I mention these in a couple places at my website (the same one as the technique archive), and for the most part according to my research the animals in shaolin kempo were derived from existing kempos and organized by movement pattern to correspond to the traditional Chinese martial mythology descriptions of the basic 5 animals of Kung Fu. 

I talk about kempos here, and animals here. 

Essentially, there were a lot of kempos that need organizing, and kung fu was the hot new thing in the mid '70's. I don't necessarily mean this as a criticism, because it worked out as a relatively ingenious method for organizing essentially a random collection of techniques. 

Matt


----------



## Blindside (Jan 19, 2007)

Thanks for posting that Matt.  Interesting, your snake and the Tracy Kenpo (posted by Dave) serpent are two totally different strategies, as is your Dragons.  

I guess I can understand why an Art that calls itself "Shaolin Kempo" might have these kinds of descriptions.  I don't get it for Tracy Kenpo, the Tracy's claim a lineage to Japanese Samurai, and that Professor Chow had no kung-fu instruction, so the 5 animal thing strikes me as distinctly odd.

Lamont


----------



## Mariachi Joe (Jan 19, 2007)

Shaolin also includes Praying Mantis and monkey styles I think


----------



## 14 Kempo (Jan 19, 2007)

Mariachi Joe said:


> Shaolin also includes Praying Mantis and monkey styles I think


 
As far as part of SKK, I can't say that it is part of the normal cirriculum, but I had been exposed to Praying Mantis. Definately don't remember being taught any Monkey style throughout the years.


----------



## Mariachi Joe (Jan 20, 2007)

14 Kempo said:


> As far as part of SKK, I can't say that it is part of the normal cirriculum, but I had been exposed to Praying Mantis. Definately don't remember being taught any Monkey style throughout the years.


 

Sorry for the mix up, I ment they are part of Shaolin Kung Fu.  In SKK we just have the 5 animals your right


----------



## MeatWad2 (Jan 21, 2007)

- _Exercise details_
Reproduce the forum thread above on the animal styles of Shaolin Kempo verbatim, from its first line to its last.

- _Given material_
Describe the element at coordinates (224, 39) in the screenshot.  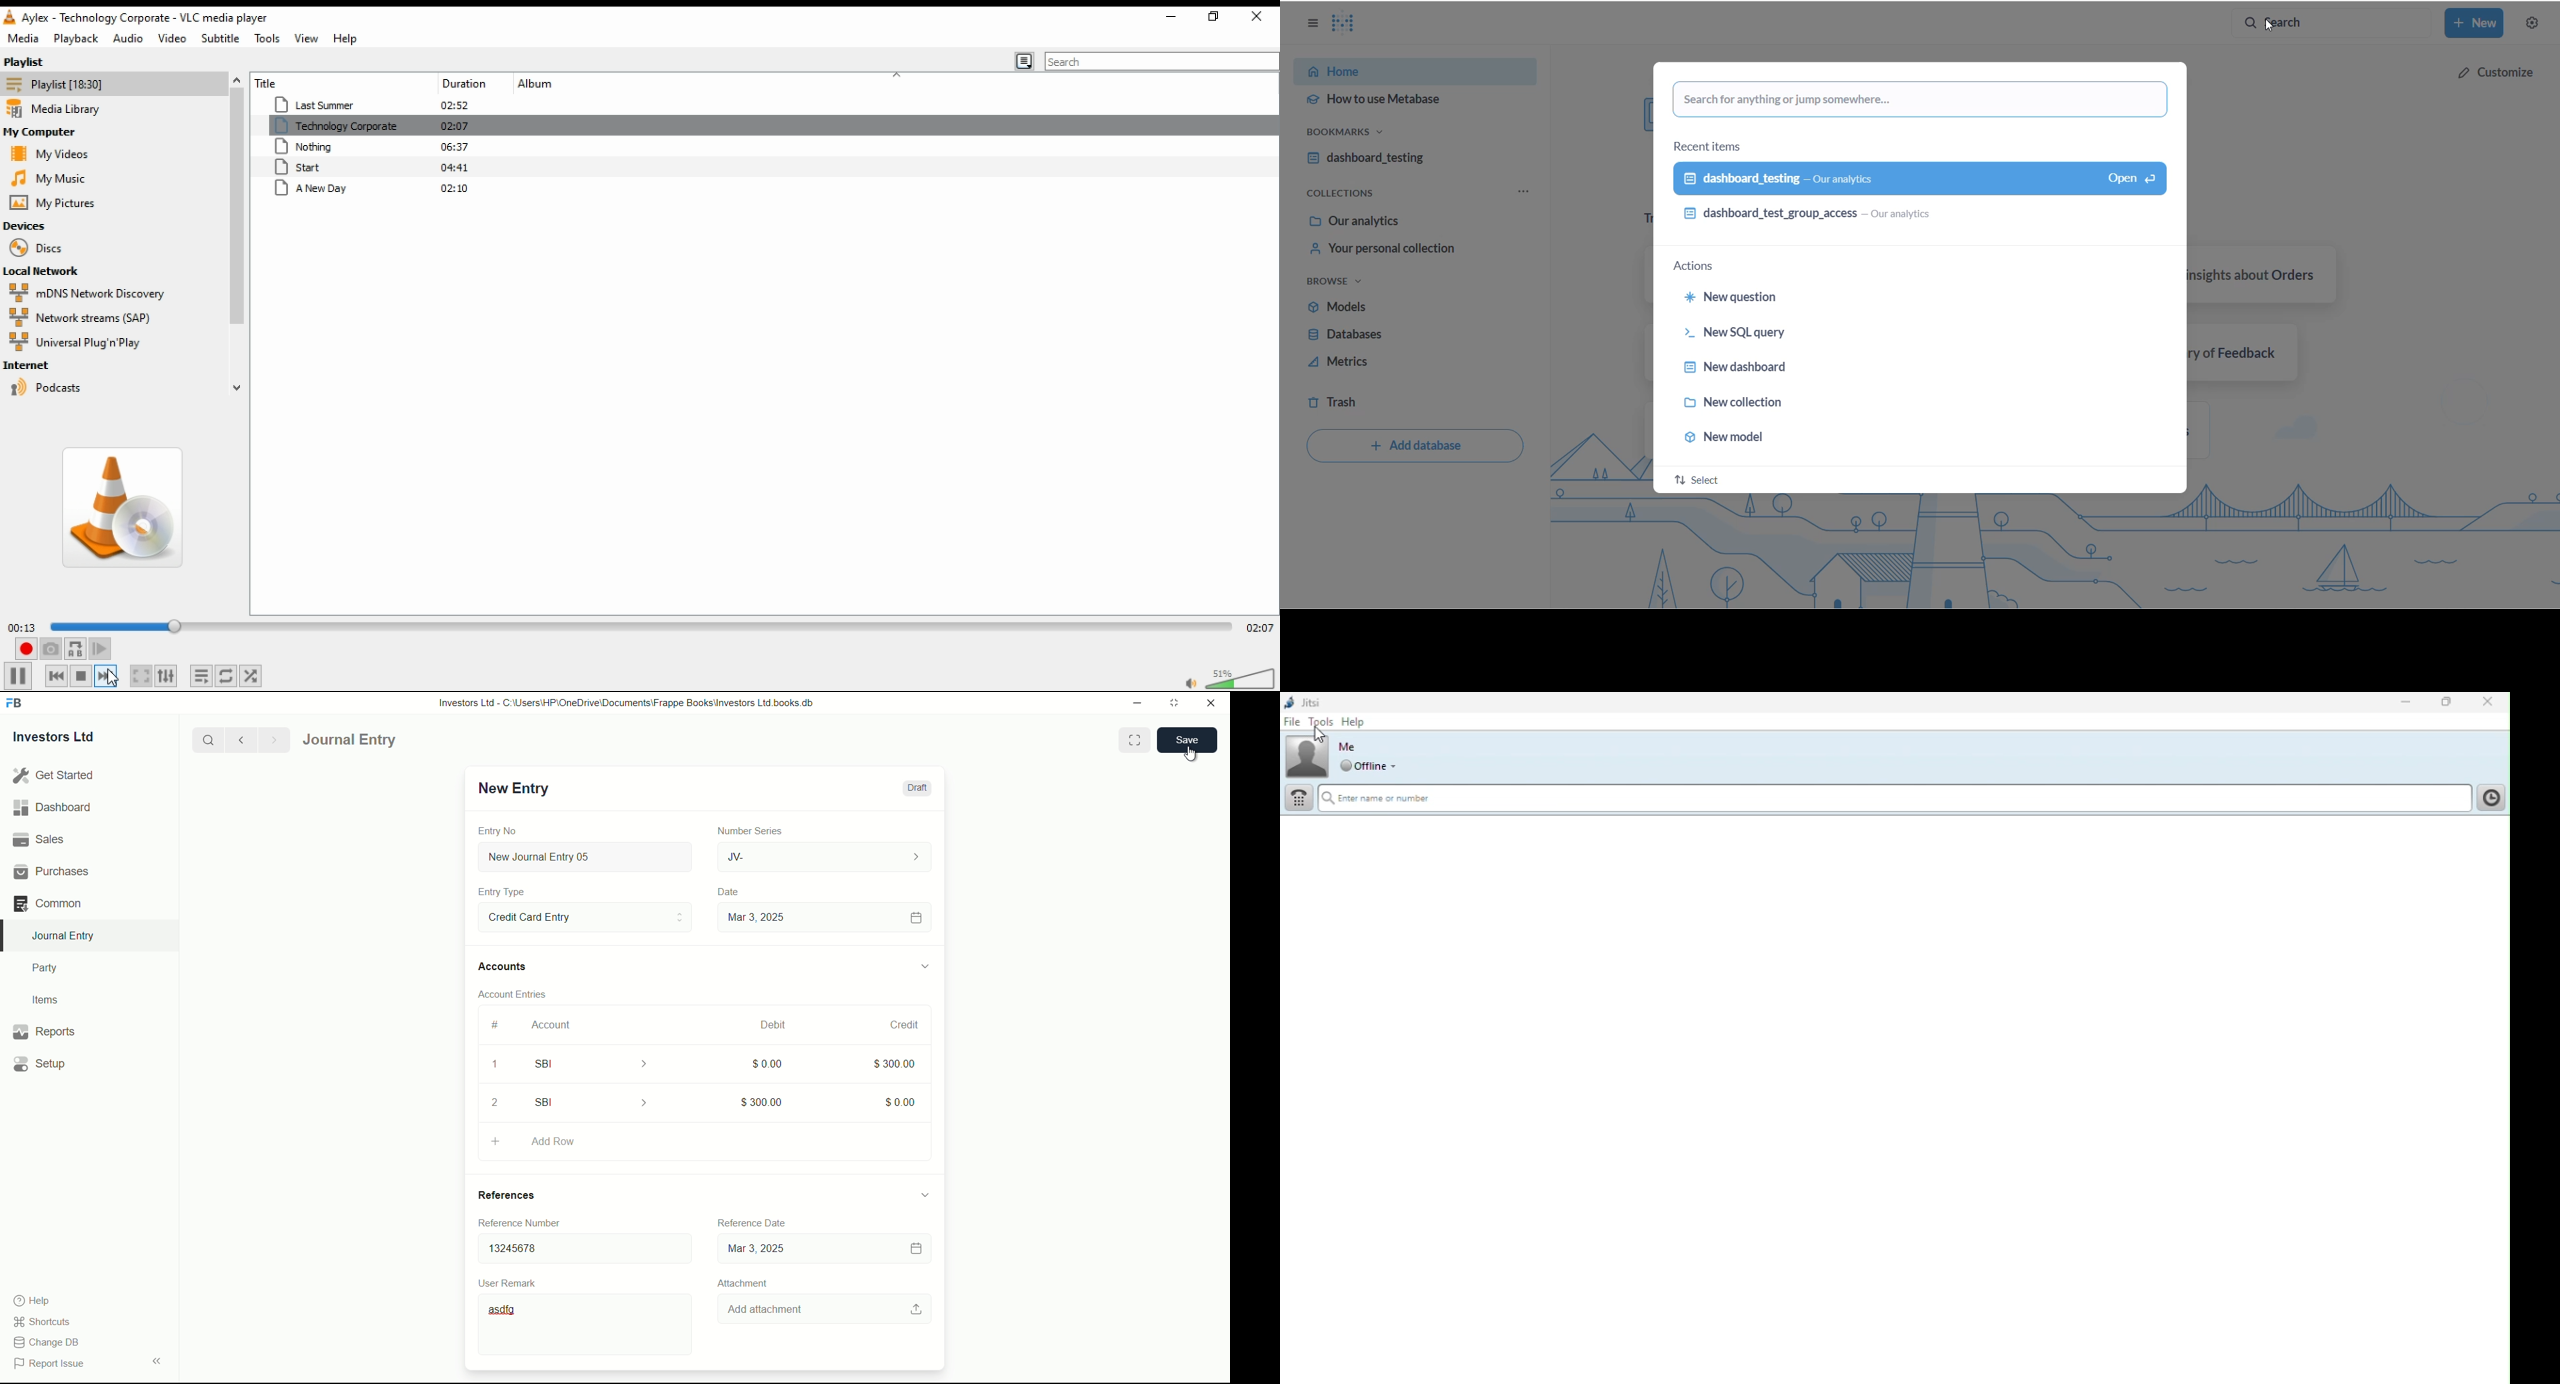
I see `subtitle` at that location.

- _Response_
I mention these in a couple places at my website (the same one as the technique archive), and for the most part according to my research the animals in shaolin kempo were derived from existing kempos and organized by movement pattern to correspond to the traditional Chinese martial mythology descriptions of the basic 5 animals of Kung Fu. 

I talk about kempos here, and animals here. 

Essentially, there were a lot of kempos that need organizing, and kung fu was the hot new thing in the mid '70's. I don't necessarily mean this as a criticism, because it worked out as a relatively ingenious method for organizing essentially a random collection of techniques. 

Matt


----------



## Blindside (Jan 19, 2007)

Thanks for posting that Matt.  Interesting, your snake and the Tracy Kenpo (posted by Dave) serpent are two totally different strategies, as is your Dragons.  

I guess I can understand why an Art that calls itself "Shaolin Kempo" might have these kinds of descriptions.  I don't get it for Tracy Kenpo, the Tracy's claim a lineage to Japanese Samurai, and that Professor Chow had no kung-fu instruction, so the 5 animal thing strikes me as distinctly odd.

Lamont


----------



## Mariachi Joe (Jan 19, 2007)

Shaolin also includes Praying Mantis and monkey styles I think


----------



## 14 Kempo (Jan 19, 2007)

Mariachi Joe said:


> Shaolin also includes Praying Mantis and monkey styles I think


 
As far as part of SKK, I can't say that it is part of the normal cirriculum, but I had been exposed to Praying Mantis. Definately don't remember being taught any Monkey style throughout the years.


----------



## Mariachi Joe (Jan 20, 2007)

14 Kempo said:


> As far as part of SKK, I can't say that it is part of the normal cirriculum, but I had been exposed to Praying Mantis. Definately don't remember being taught any Monkey style throughout the years.


 

Sorry for the mix up, I ment they are part of Shaolin Kung Fu.  In SKK we just have the 5 animals your right


----------



## MeatWad2 (Jan 21, 2007)